> Material provided
⟨
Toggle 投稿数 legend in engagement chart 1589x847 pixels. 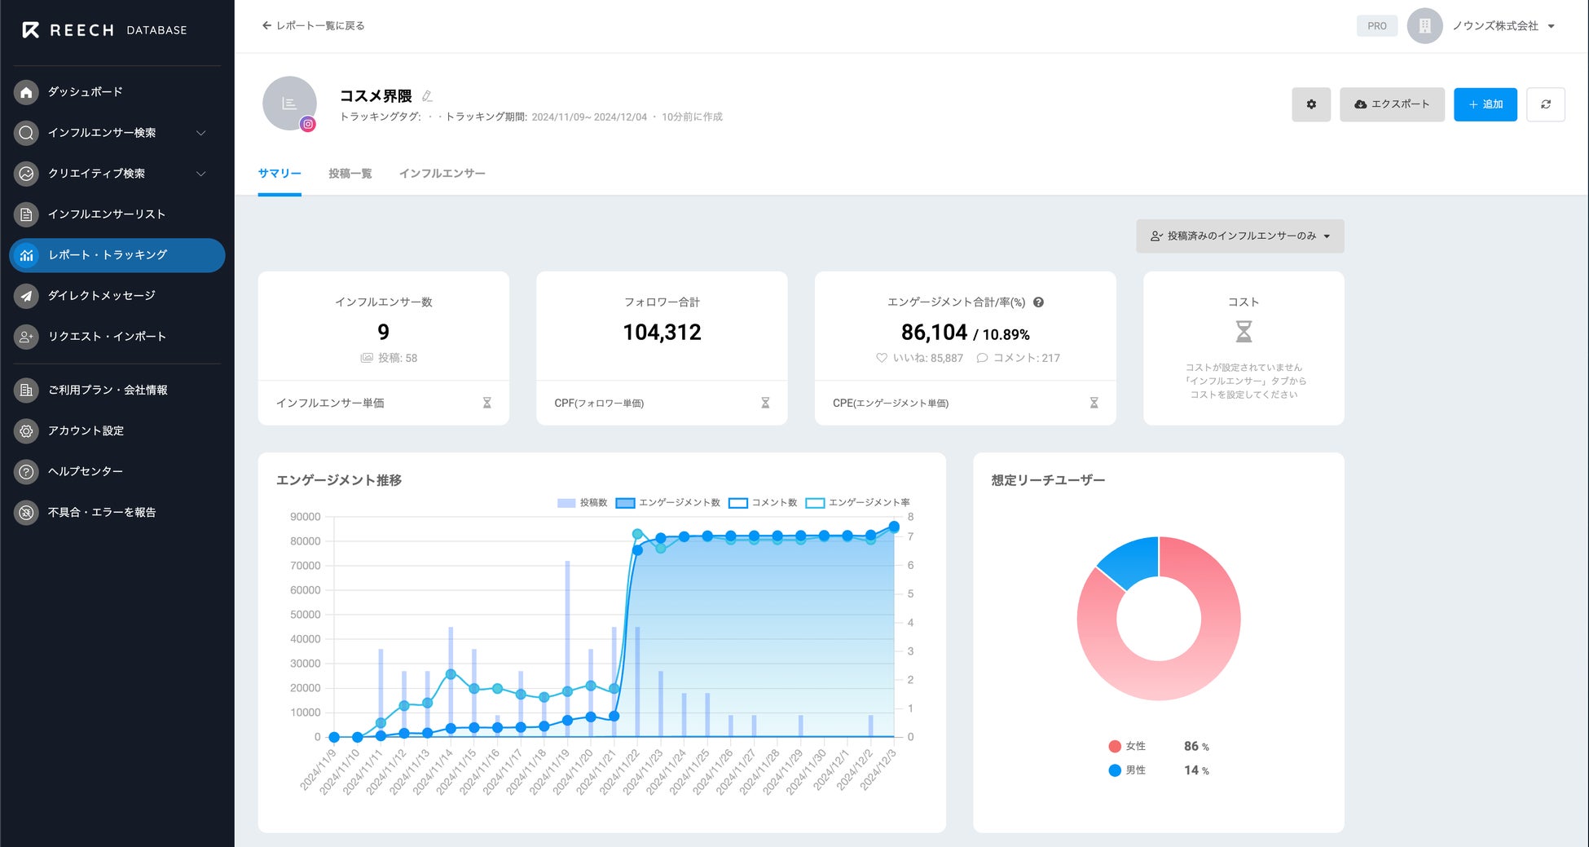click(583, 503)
⟩
⟨
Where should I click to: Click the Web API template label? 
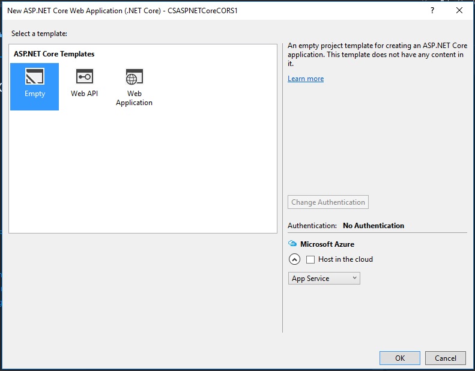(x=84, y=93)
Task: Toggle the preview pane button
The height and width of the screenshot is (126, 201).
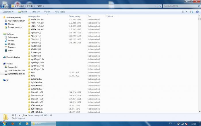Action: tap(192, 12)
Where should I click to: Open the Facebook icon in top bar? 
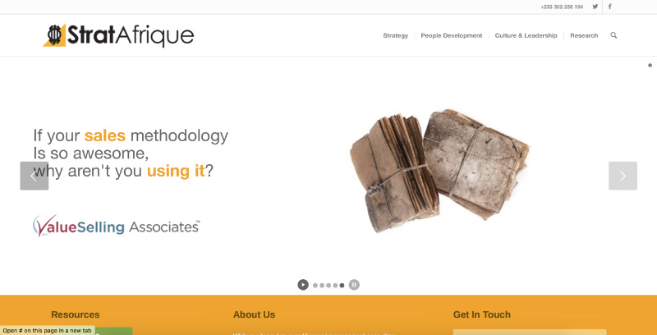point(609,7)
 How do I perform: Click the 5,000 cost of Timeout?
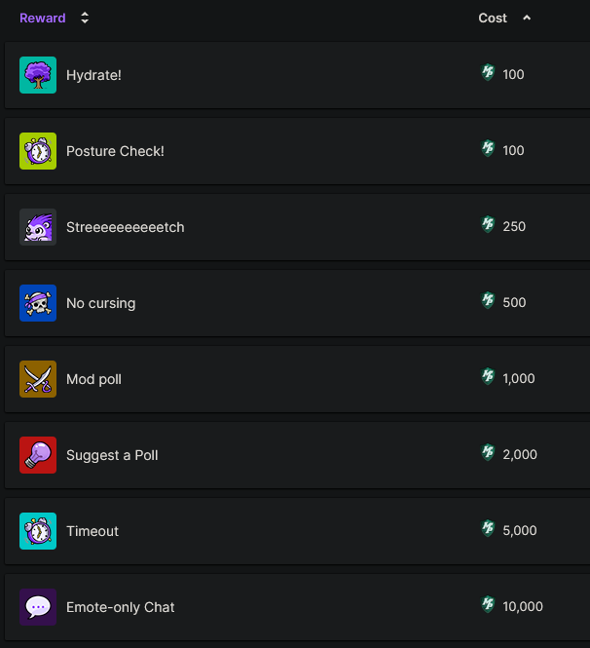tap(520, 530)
⟩
⟨
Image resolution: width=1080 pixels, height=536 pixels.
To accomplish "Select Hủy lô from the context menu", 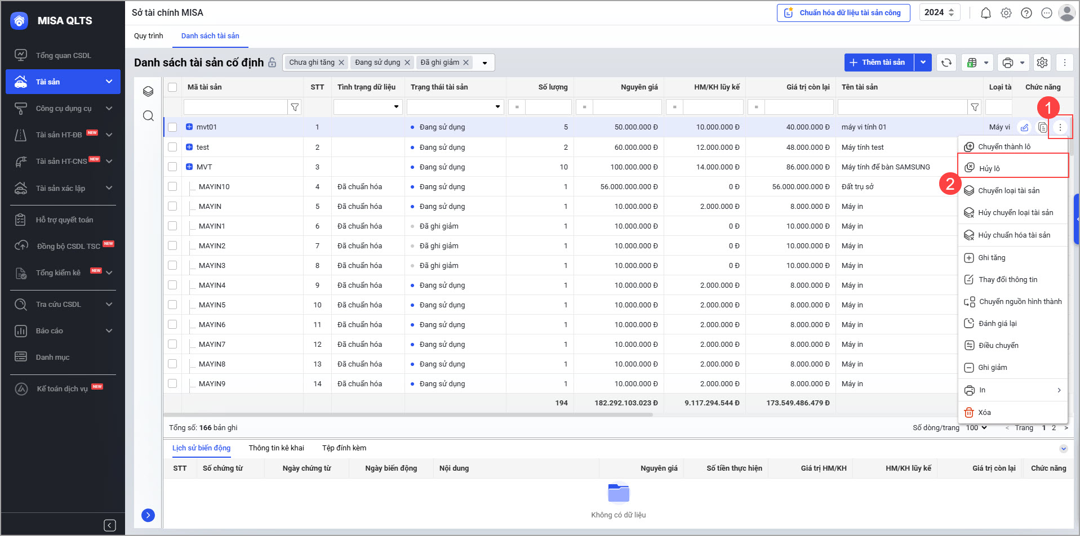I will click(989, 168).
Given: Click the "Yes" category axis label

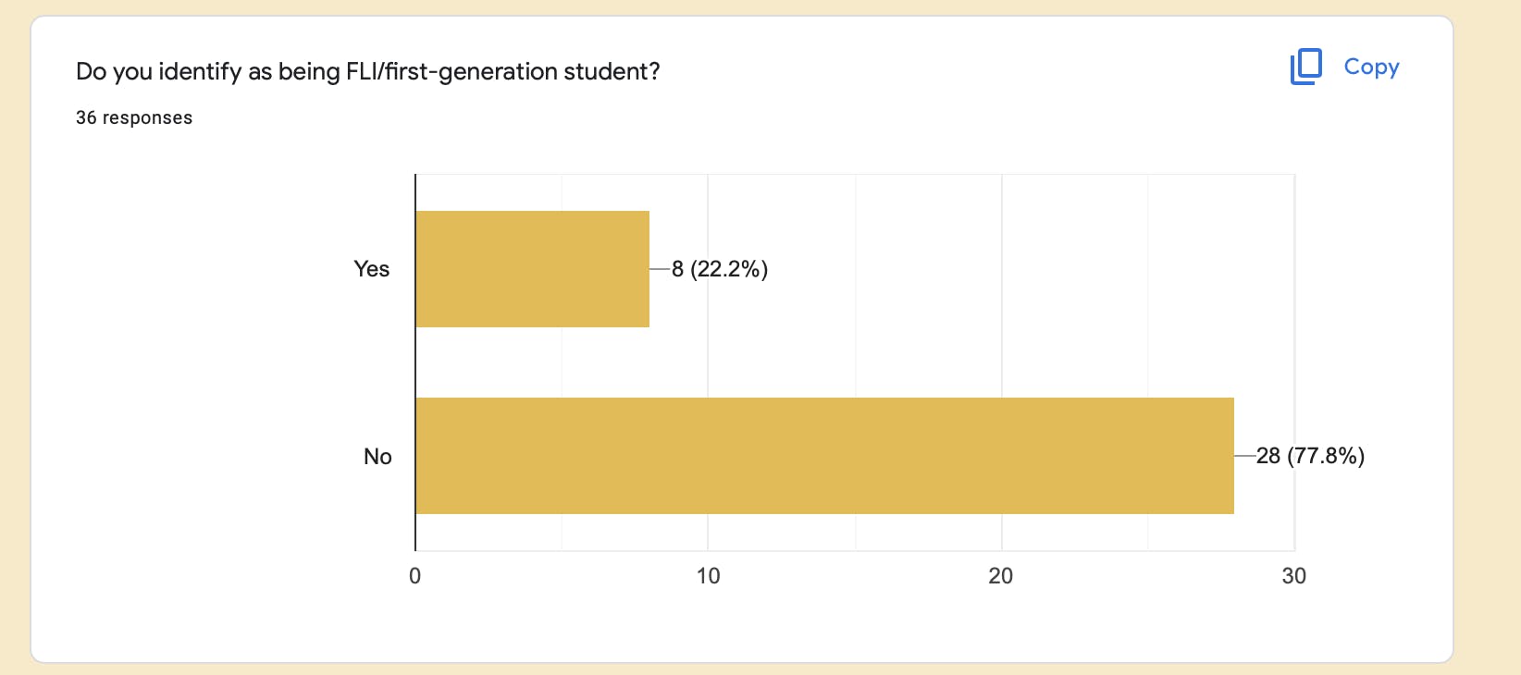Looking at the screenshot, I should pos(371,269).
⟩
Please tally the lines in the material above that contain the string "Where", counting only matches with the same case, and reply with the number alone.

2